Two thousand scientists, in a hundred countries, engaged in the most elaborate, well organized scientific collaboration in the history of humankind, have produced long-since a consensus that we will face a string of terrible catastrophes unless we act to prepare ourselves and deal with the underlying causes of global warming.
AL GORE
Speech at National Sierra Club Convention
Sept. 9, 2005

Last year was the warmest recorded on Earth's surface, and it was unusually hot in the Arctic, U.S. space agency NASA said on Tuesday. All five of the hottest years since modern record-keeping began in the 1890s occurred within the last decade, according to analysis by NASA's Goddard Institute for Space Studies.

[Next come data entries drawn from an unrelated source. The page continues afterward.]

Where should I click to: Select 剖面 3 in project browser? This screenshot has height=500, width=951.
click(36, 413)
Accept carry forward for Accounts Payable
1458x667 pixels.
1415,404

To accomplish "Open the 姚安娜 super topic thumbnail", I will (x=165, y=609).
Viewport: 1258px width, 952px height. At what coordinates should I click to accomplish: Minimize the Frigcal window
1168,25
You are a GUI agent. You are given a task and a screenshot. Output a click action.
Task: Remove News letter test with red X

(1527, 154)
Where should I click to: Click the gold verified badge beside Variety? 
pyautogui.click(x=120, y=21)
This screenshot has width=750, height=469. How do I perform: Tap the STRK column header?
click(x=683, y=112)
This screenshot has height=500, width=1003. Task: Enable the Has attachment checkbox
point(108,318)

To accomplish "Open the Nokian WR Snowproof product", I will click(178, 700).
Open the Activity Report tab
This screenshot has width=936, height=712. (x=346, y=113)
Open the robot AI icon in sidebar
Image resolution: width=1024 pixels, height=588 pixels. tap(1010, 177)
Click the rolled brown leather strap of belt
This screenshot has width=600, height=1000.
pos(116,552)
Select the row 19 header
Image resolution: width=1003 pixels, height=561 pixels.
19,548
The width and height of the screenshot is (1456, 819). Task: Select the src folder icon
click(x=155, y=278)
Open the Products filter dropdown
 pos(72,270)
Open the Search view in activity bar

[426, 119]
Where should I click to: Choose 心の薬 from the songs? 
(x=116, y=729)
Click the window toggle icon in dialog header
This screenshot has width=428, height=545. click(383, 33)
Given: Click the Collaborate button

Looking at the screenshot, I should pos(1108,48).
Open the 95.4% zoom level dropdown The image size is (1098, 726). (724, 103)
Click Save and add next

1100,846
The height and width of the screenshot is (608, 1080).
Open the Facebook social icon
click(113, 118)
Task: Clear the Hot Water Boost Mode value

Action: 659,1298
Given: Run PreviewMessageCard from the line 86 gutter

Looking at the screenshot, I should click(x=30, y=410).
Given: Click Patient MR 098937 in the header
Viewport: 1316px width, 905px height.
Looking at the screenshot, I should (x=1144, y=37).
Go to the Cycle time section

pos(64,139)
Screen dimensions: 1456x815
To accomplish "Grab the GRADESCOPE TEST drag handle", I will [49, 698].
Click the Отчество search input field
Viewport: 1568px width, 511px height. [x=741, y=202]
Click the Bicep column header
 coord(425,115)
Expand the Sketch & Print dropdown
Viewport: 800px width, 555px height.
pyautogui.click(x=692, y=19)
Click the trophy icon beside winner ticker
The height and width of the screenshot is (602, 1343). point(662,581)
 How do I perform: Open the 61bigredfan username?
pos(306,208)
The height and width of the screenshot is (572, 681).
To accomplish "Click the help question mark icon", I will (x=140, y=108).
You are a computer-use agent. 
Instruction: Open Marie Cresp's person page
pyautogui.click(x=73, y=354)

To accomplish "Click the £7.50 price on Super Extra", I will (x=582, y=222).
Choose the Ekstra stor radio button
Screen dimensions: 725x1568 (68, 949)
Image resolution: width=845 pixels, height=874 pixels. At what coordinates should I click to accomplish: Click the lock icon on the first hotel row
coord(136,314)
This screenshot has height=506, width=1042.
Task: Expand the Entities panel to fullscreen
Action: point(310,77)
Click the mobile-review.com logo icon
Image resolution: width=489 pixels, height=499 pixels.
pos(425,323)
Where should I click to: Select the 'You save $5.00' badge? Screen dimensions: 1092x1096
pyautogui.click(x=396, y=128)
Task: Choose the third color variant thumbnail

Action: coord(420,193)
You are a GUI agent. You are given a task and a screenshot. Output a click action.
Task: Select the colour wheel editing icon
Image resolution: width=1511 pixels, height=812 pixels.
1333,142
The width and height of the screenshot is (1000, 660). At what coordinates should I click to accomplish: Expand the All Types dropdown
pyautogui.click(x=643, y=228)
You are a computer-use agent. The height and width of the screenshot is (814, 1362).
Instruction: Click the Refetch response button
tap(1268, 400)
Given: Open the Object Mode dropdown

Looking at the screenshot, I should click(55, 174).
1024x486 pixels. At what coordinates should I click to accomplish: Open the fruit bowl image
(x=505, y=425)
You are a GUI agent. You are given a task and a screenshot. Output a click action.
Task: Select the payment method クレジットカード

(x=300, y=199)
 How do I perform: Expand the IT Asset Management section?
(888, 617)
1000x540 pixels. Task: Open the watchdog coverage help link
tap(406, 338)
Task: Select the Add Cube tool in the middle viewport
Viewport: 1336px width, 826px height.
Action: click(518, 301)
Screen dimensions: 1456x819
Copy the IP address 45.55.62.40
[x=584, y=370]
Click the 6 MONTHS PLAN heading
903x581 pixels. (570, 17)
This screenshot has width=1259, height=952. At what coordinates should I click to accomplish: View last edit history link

In descending order, the years with the highest global average annual temperatures were 2005, 1998, 2002, 2003 and 2004, NASA said in a statement. "It's fair to say that it probably is the warmest since we have modern meteorological records," said Drew Shindell of the NASA institute in New York City. "Using indirect measurements that go back farther, I think it's even fair to say that it's the warmest in the last several thousand years."
Deborah Zabarenko
Reuters UK, 24 Jan 06

Now we are all learning what it's like to reap the whirlwind of fossil fuel dependence... Our destructive addiction has given us a catastrophic war in the Middle East and -- now -- Katrina is giving our nation a glimpse of the climate chaos we are bequeathing our children.
Robert F. Kennedy, Jr.
29 May 06

The advent of changes in global climate signals that we are now living beyond the Earth's capacity to absorb a major waste product.
Anthony McMichael
Australian National University, Canberra
9 Feb 06

Rising ocean temperatures linked by some studies to tropical storms are very likely a result of global warming caused by greenhouse gas emissions, according to new research. The lead author of the new study, Benjamin D. Santer of the Lawrence Livermore National Laboratory of the Energy Department, said the findings suggested that further warming would probably make hurricanes stronger in coming decades… The researchers compared a century of observed temperature changes with those produced in more than 80 computer simulations of how oceans respond to natural and human influences on the climate. The simulations were generated on 22 different computer models at 15 different research centers. The simulations correctly mimicked the cooling caused by plumes from volcanic eruptions, which temporarily block the sun. At the same time, the authors said, the only warming influence that could explain the changes in the oceans was the buildup of heat-trapping smokestack and tailpipe gases in the air.